I have a really bad looking yellow one on the way, with a cracked bottom. Some guy here in Florida was selling the bottom half of a red one. Problem solved.
My most exciting acquisition is a Hitachi TH-841. Mine is in slightly better physical condition than the one in the link. No chips, but a small crack I can fix, though it was advertised with no cracks. I also paid significantly more than that etsy one, mostly because I'm a dumbass. But I'm learning.
It has cleaned up quite well, and it works fine. It's six inches long and three and half high, so it doesn't take much space on a shelf where it looks quite cool. These radios have a much larger ferrite loop medium wave antenna than a more conventional "portrait" handheld. Not always the case, so it pays to check.
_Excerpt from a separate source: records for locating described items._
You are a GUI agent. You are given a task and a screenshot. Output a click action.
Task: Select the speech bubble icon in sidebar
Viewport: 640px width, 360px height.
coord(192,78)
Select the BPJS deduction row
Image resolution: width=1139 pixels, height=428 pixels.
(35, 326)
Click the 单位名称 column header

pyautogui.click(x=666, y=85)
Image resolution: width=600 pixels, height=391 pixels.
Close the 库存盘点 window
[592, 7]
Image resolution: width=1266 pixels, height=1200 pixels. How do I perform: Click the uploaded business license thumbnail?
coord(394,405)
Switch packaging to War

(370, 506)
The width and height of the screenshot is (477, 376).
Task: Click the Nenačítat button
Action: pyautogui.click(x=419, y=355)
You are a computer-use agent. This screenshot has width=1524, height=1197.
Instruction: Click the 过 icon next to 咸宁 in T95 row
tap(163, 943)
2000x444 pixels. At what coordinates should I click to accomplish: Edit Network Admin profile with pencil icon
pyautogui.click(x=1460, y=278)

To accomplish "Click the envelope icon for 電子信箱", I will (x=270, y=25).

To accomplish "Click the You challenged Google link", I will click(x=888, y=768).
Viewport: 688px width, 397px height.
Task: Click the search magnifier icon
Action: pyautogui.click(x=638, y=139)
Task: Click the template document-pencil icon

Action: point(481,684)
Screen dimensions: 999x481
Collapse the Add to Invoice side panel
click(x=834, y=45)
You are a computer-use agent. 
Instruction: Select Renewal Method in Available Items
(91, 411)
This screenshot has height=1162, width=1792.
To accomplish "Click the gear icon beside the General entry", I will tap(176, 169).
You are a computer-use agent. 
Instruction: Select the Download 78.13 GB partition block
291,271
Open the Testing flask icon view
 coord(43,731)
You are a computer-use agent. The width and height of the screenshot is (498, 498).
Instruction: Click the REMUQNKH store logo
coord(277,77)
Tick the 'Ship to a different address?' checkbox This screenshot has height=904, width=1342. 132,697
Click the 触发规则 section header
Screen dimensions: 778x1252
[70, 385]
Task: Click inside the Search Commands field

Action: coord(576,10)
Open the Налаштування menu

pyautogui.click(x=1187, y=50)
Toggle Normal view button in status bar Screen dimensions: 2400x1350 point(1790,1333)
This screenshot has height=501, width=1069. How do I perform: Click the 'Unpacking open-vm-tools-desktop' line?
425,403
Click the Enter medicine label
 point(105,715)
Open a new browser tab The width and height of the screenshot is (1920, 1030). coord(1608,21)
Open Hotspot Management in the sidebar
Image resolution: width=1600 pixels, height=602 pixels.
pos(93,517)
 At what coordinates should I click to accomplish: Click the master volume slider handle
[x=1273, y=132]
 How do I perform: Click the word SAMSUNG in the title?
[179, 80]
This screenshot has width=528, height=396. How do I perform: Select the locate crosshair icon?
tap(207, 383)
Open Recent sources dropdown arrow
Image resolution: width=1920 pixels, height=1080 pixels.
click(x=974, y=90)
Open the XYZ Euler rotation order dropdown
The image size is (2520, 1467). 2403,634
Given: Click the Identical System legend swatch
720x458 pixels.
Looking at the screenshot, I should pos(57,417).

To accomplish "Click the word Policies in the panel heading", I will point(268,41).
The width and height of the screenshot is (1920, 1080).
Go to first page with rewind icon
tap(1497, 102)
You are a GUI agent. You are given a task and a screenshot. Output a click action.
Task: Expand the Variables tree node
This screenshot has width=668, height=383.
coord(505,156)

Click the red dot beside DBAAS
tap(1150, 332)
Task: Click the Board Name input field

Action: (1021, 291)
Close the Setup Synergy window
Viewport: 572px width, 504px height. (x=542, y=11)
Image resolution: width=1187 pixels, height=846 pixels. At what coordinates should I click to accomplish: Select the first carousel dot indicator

I've got a much larger radio, the Panasonic RF-2200 inbound. I will play around with it a bit before I decide whether to send it off for refurbishment. Jay Allen knows more about radios than I do. I can clean, but I don't think I can align. There's a guy who offers a service on ebay, specifically for this radio, so I may go that route. We'll see.
Finally, there's a Monarch RE-760 on the way. Delayed, apparently, by UPS. Probably get here tomorrow. I like the style, but what especially attracted me was the brand name, Monarch. I get kind of a Godzilla vibe with this radio. Might display it with one of these, which I have, because of course I do.
If there's any good news to report, it's that I've successfully talked myself out of buying five, new to me, contemporary multi-band radios in the last several days. None of them offer anything I can't already do with the six I already have, which are some very good ones, to say nothing of the six or seven I gave to my son and his boys.
Anyway, I expect "this too shall pass." But for now, it's an amusing diversion.